Collect Statistics in Teradata – Maintenance
1. Maintenance Milestones before you decide
Now that you have defined, collected and evaluated all statistics necessary and helpful, it is time to design the maintenance steps.
First, what are the speed and variance of your Teradata data warehouse objects? What is the most relevant time unit of measurement in it?
Your world is anywhere between a smooth, gradual growth or decline over time and a mostly unpredictable earthquake-like makeover you are never told in advance.
Second, how often are you granted time windows for statistics maintenance and how predictable, stable and how many subjects to debate are they? How much precedence can you give it to other tasks?
The answers to these questions decide how advanced your maintenance task could become.
Keep in mind that any of the following approaches are not due to the nature of a collect statement itself, but due to the environmental constraints you have.
2. Aging and Recollection
As statistics can become outdated in principle, the question is when to refresh them?
The need to give Teradata an update on table statistics results either from healthy development or structural changes. The former is the typical quantitative table content evolve over the ordinary course of business. The latter are business-driven table reconstructions such as the addition or dismissal of table attributes or a “regime change” in the data leading to new kinds of values as well as any physical data model changes such as repartitioning or redefinition of indexes.
Here are recollection approaches we use(d) ourselves or have heard of:
- Just-so recollection of the entire collect combination set every couple of days or when someone “feels the need”.
- Complete recollection of the whole collect combination set every n days or weeks.
- Partial recollection of the whole collect combination during a calendar time window to continue on the next calendar time window until one round is done.
- Triggered partial recollection based on the collection date.

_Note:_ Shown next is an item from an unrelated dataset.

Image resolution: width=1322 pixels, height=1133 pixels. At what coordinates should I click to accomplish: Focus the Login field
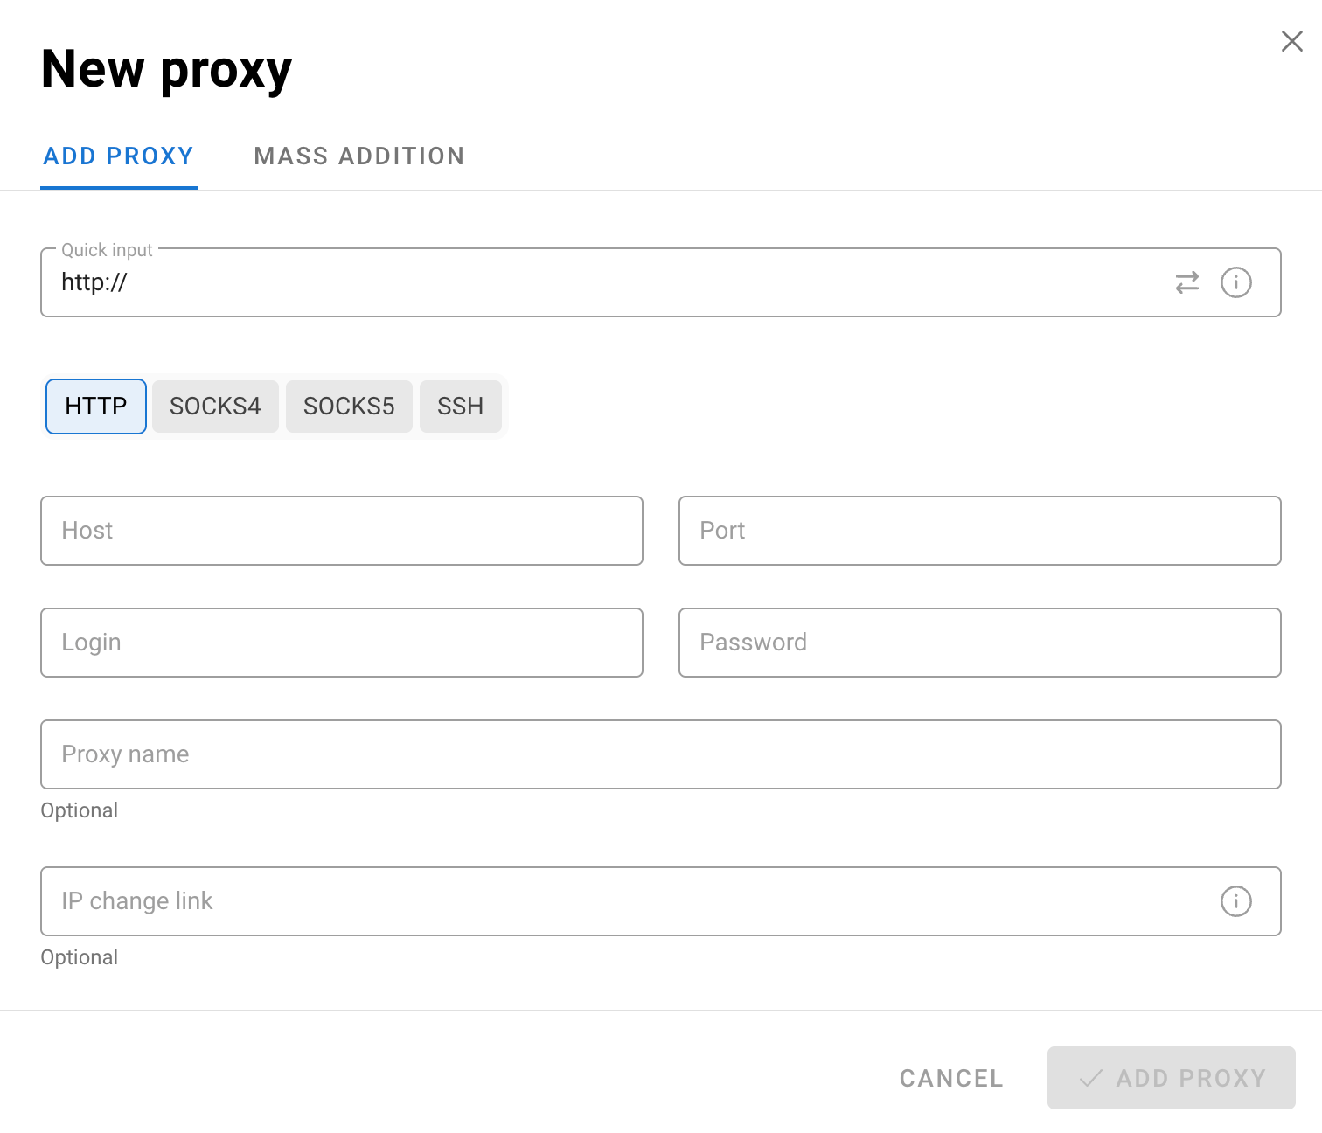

- Triggered partial recollection based on the relative table size change.
We do not recommend to define a fixed time or date schedule for entire recollections as the mere passage of time is typically not the driving force behind what makes statistics outdated. Rather, a sudden table size change, the insertion or deletion of data layers containing new values for individual fields or the recreation of a table due to physical data model changes are a call to action.
The triggered relative size approach is a (semi-)automated way that spreads the recollection over time so that smaller time windows – of which there are typically more – can be used. If done automatically, the most equal spreading possible can be achieved.
But what are triggering criteria?
It is time to recollect when there is a considerable difference between query subset and step figures estimated and the real result values.
3. A Collection statement register
In order not to lose what we have considered the last set of collect combinations, we recommend creating a record table that holds this information.
CREATE MULTISET TABLE P_XYZ_A.DM_STATS_REGISTER, NO FALLBACK,
NO BEFORE JOURNAL,
NO AFTER JOURNAL,
CHECKSUM = DEFAULT
TableName CHAR(30) CHARACTER SET LATIN NOT CASESPECIFIC NOT NULL,
CollectCombination VARCHAR(250) CHARACTER SET LATIN NOT CASESPECIFIC NOT NULL)
PRIMARY INDEX ( TableName, CollectCombination );
The information in this table looks like this:
4. A triggered partial recollection specification:
Based on the register table content (see above), one could define views that return all statistics considered old or missing as well as collection statement templates for selective recollection.
The tricky part here is to derive the current statistics collection state out of the dbc tables.
Once you have the dbc input at hand, you need to decide when and what to collect or recollect.
For a recollection when it is required and spread evenly across time, we use the following procedure:
Store the table size and date of that size in a separate register table as part of the daily activity.
Look at the dbc statistics information to decide the latest collection date of any one statistic for the table.
Compare the current size of the table as of that latest collection date to the current size from now on.
If that size difference is more than 10 percent, select the table and all actual statistics for recollection.
Key features of this recollection specification are:
- Only a part of the entire set of tables is ready for recollection at any time
- A table reappears for recollection until it is done. You do not have to keep in mind what you did as the specification will remind you
- Tables are suggested according to their needs, with stable lookups never mentioned, and space shooting stars up several times in a row
There is a drawback, too:
If you recollect selectively and spontaneously, the chances are that outdated statistics become undetected for a while as the most recent recollection date is the base case.